Flew recently and had two of my wooden k'scopes and one of my brass-bodied ones.  It was just a day trip and these were gifts so they were in boxes inside my backpack.  Tried to tell the TSA folks what they were but I was told that I was not allowed to talk to the x-ray guy.  He about freaked and had two guys detain me while they cleared the area to search my backpack for a pipe bomb.  Made a pretty big scene out of it, could have made me mad but for some reason I found it all to be funny. They did everything they could to not allow me to fly with it until a TSA supervisor and local police cleared it.  I was told by TSA to not fly with items purposely made to look like weapons again (?), and then sold a wooden k'scope to the supervisor.  

I can see how the guy made a mistake in what he saw, but their attitude is what bothers me.  Did I mention that I have a ponytail and earing?  Evidently terrorists have grey ponytails also.[}]


----------



## leehljp (Mar 15, 2007)

Thanks for all the input. I don't think I am going to get into bullet/cartridge casing pens for a while. They are very strick here - to foreigners in particular.

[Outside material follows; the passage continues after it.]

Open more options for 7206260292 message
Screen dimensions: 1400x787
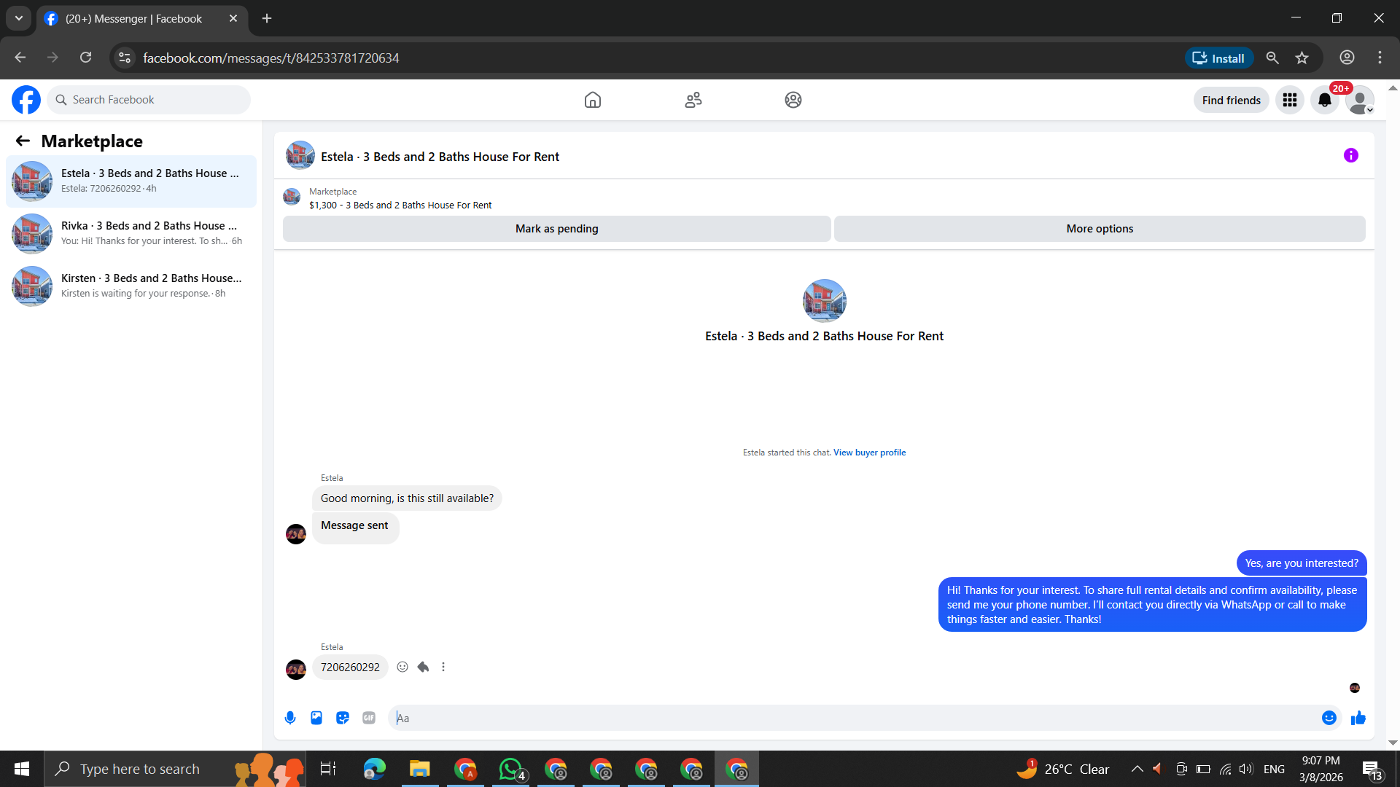[x=443, y=667]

I was very curious what it was like carring casing pens through airports either in the pocket or suitcase. Glad to know all of this. AND about  k'scopes too!


----------



## Gary Max (Mar 15, 2007)

I have started shipping pen casings internationaly--with the understanding that if customs toss them it ain't my fault.
So far ---3 times---they have went through with no trouble at all. I do include exact information on the forms.---knock on wood---LOL


----------